4 novembre

 

 

Per ricordare i tanti a cui la guerra ha rubato la vita, riporto un brano di “Vent’anni”, di Corrado Alvaro, sottotenente di fanteria nella Grande guerra, ferito alle braccia nel 1915, al Monte Sei Busi sul Carso.

IL FRONTE

Per chi lo aveva conosciuto prima, il fronte faceva più rumore, non altrimenti che una cascata d’acqua, magra d’estate, d’autunno strepita piena; e come su una corrente impetuosa, sul flutto perpetuo del fuoco, gli uomini erano trascinati via, portati alla deriva, e nuovi uomini vi si trovavano impigliati a loro insaputa. Come in ogni cosa definitiva della vita, era difficile avvertire il trapasso, da questa plaga dove la battaglia rumoreggiava col fragore degli incendii, all’altra dove l’uomo faceva perpetuamente gli stessi atti, cadere e rialzarsi, andare avanti e indietro, appiattarsi e risuscitare, e non sentiva più che una pallottola che lo andava cercando, come se portasse inciso il suo nome. Giù la testa, ventre a terra, avanti, indietro, erano gli eterni ammonimenti ripetuti in tutti i toni.

Cominciò, appunto come una corrente in una giornata di pioggia, a scaricarsi, attraverso il vallone che scendeva dalla linea alla pianura, il viavai dei feriti. Era vero che ogni compagnia aveva i suoi portaferiti, otto o dieci per ogni trecento uomini, ma questi nuclei erano scomparsi, fusi nella grande massa degli uomini che combattevano, ogni soldato era combattente e infermiere, e si era stabilita una tacita solidarietà per cui quelli che rimanevano nelle seconde linee soccorrevano coloro che pervenivano dalle prime.

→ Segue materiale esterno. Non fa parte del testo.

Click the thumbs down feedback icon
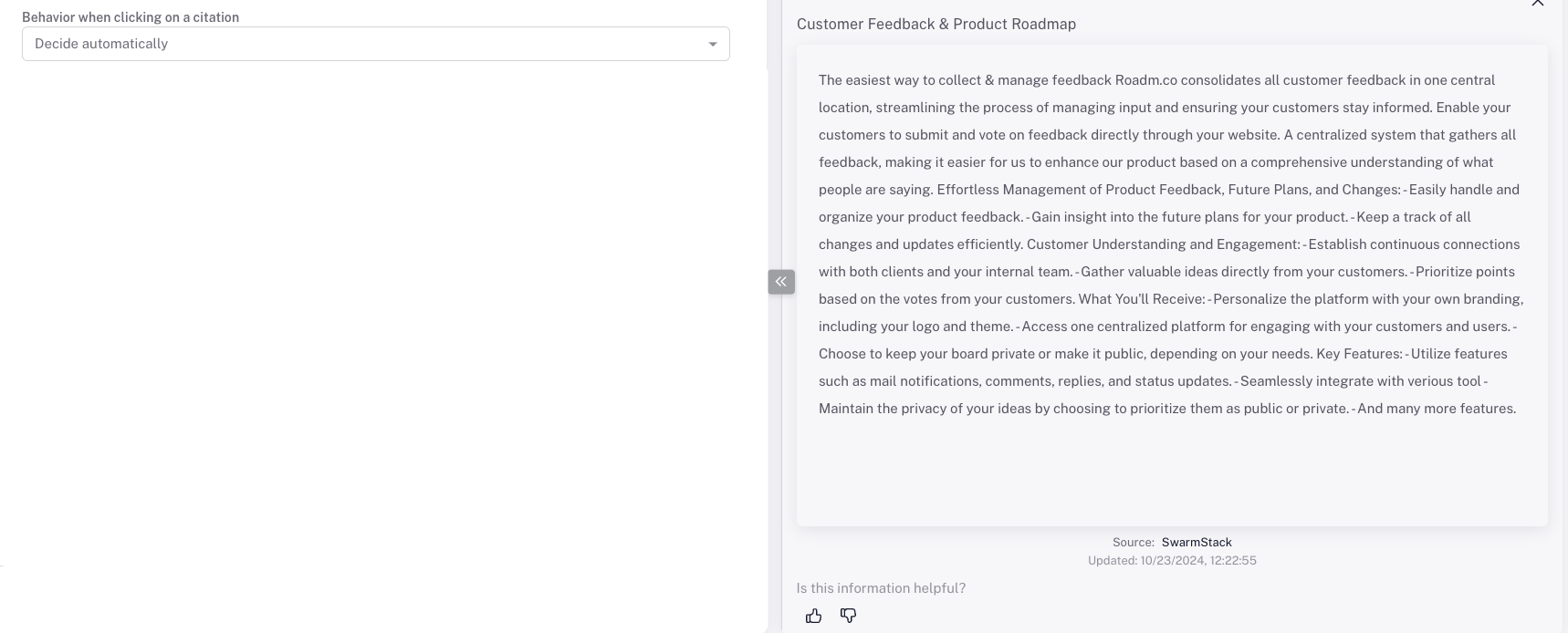click(848, 617)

Ma quelli che potevano, e anche quelli che non potevano, si trascinavano da sé fuori della zona del fuoco, ognuno con le sue piaghe brucianti, stupiti del loro stesso sangue, come bambini che si sono fatti male, e, non avendo nessuna nozione del corpo umano, guardano la goccia di sangue che sprizza da un dito, come se vi dovessero veder uscire il loro cuoricino. Altri erano poi portati sulle spalle dai loro compagni, dagli amici fedeli, dal vicino di linea, da un ferito men grave che dovesse riprendere la via del ritorno. Non si sentiva un lamento, non un grido. Le ferite non bruciavano ancora, non si era avvertita che una piccola scossa, come se una ruota si fosse rotta in qualche parte, non si sapeva dove, del misterioso corpo umano che in quel luogo era cosa prodigiosa e fragile.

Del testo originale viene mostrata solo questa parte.